Notre cortège s'aventure maintenant dans un long couloir sombre, qui s'engouffre de chaque côté. Nous partons sur la droite. Des consoles noir et or supportent des objets d'art en porcelaine de Limoges — sinon quoi —, cristal d'arques, ou autres fines sculptures sous l'œil menaçant d'un totem en ivoire, judicieusement placé au bout de l'impasse.

— Ce corridor longe le hall d’entrée, nous apprend le propriétaire, et donne accès aux pièces adjacentes. Voici la deuxième salle à manger, avec ses salons intérieurs et extérieurs. La capacité d’accueil y est supérieure, nous y serons plus à l’aise.

— C’est un peu plus gai aussi, commente Marion, la fille de Sybille, qui la réprimande d’un regard.

— Quoi ? C’est vrai, se justifie l’adolescente. L’autre fait peur, elle est lugubre ! On dirait une boite de sardine.

— Ou un cercueil, argumente Thomas, avant que je ne pince son bras pour le faire taire.

Lukas ne s’offusque pas, il sourit et acquiesce, puis ouvre une nouvelle porte.

Effarée par autant de superficie, de richesses et de luxe, je me demande combien de temps va encore durer la visite.

Nous sommes dans un bar, que John appelle salle de détente.

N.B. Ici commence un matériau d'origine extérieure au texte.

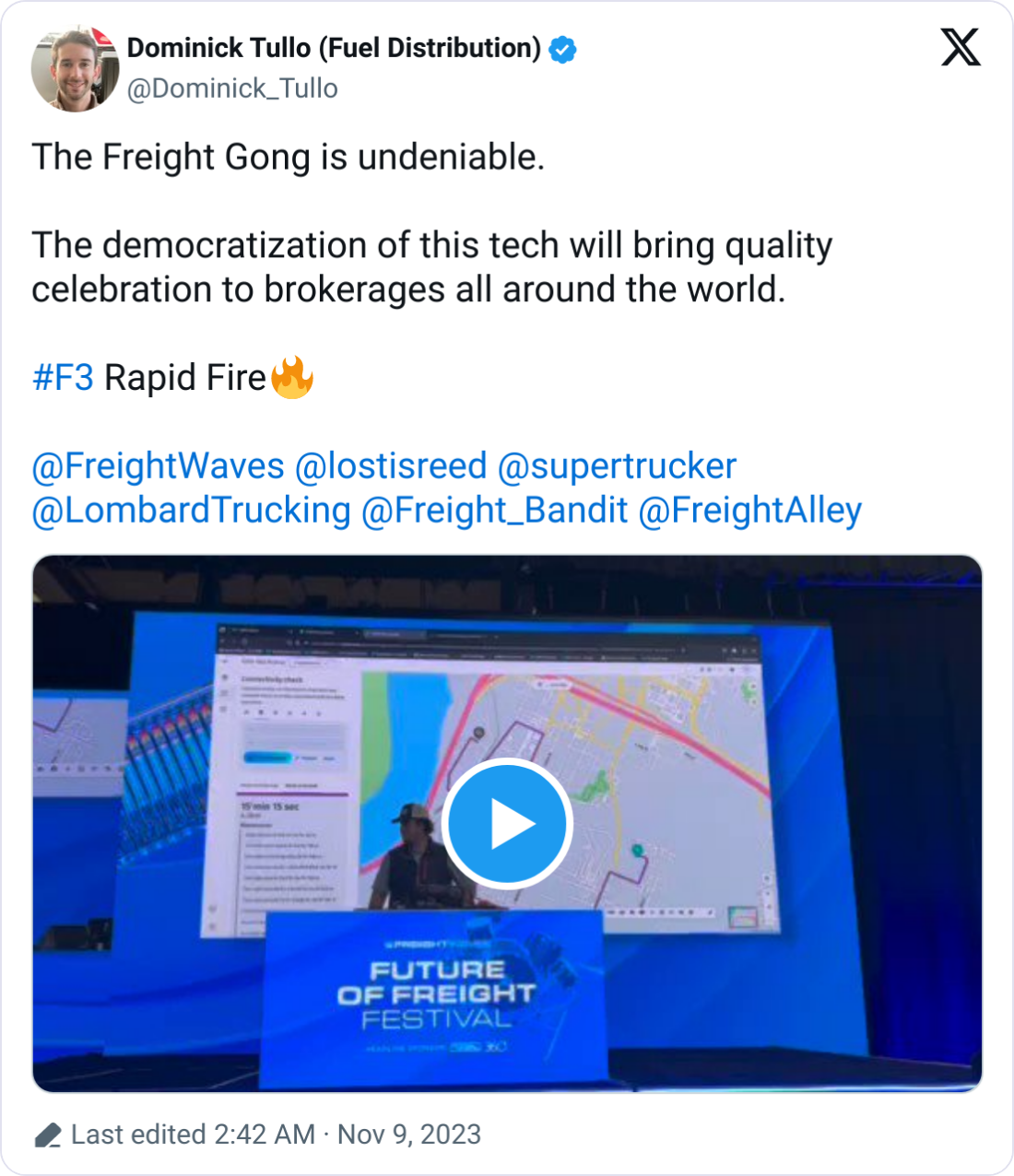Go to the @LombardTrucking mention

[x=191, y=511]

Le bois du comptoir, sur lequel un artiste a gravé son savoir-faire est installé au centre de la pièce et entouré de canapés et fauteuils en cuir marron. Une table de billard attend les joueurs sur le mur qui sépare la salle à manger. L’autre côté est aménagé en bibliothèque, avec de nombreuses étagères en pierres de tailles, les mêmes que sur la façade. Des appliques en forme de chandelles attendent la nuit pour délivrer une lumière que j’imagine chaude et réconfortante. La baie vitrée ouverte éclaire pour l’instant l’espace et offre un panorama exceptionnel. La piscine, rectangulaire au bord de la terrasse, fait l’angle du bâtiment d'où elle part serpenter sous les fenêtres. Autour, des chaises longues et bains de soleil sont prêts à recevoir d’éventuels visiteurs.

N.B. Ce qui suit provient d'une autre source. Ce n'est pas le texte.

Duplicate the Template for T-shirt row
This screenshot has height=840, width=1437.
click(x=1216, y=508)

Pour l’heure, nous sommes invités à nous installer sur des sofas en bois recouverts de moelleux coussins aux tons du bassin, face aux montagnes.

Leandra, l'observatrice, se montre curieuse quant à ce que cache une dernière porte, côté bibliothèque.

— C’était le bureau de notre père. Nous avions interdiction d’y entrer sans son accord. Depuis qu’il nous a quittés, je n’y ai jamais remis les pieds. Hormis pour récupérer tous les documents importants, et ce n’est arrivé qu’une seule fois.

— Ta mère vit toute seule ici ? demande Paulo.

Ma pauvre amie devient livide alors qu'elle agrippe le bras de son époux et regarde l’orphelin d’un air contrit. Lui reste immobile, interdit. Il retient son souffle, comme nous tous. Seules ses paupières s’agitent, dirigées vers le malavisé. Sa tête est penchée, comme s'il tendait l'oreille.

Soudain, il reprend vie et éclate de rire avant de pointer du doigt le maladroit.

— Je t’aime bien, toi ! Un gaffeur, comme moi.

Puis il lève la main pour un check complice.


*Argus Rusard : Concierge acariâtre de Poudlard, le château qui accueille les élèves dans l’école de sorcellerie de la saga Harry Potter de J. K. Rowling.

**Manman : maman en créole guadeloupéen.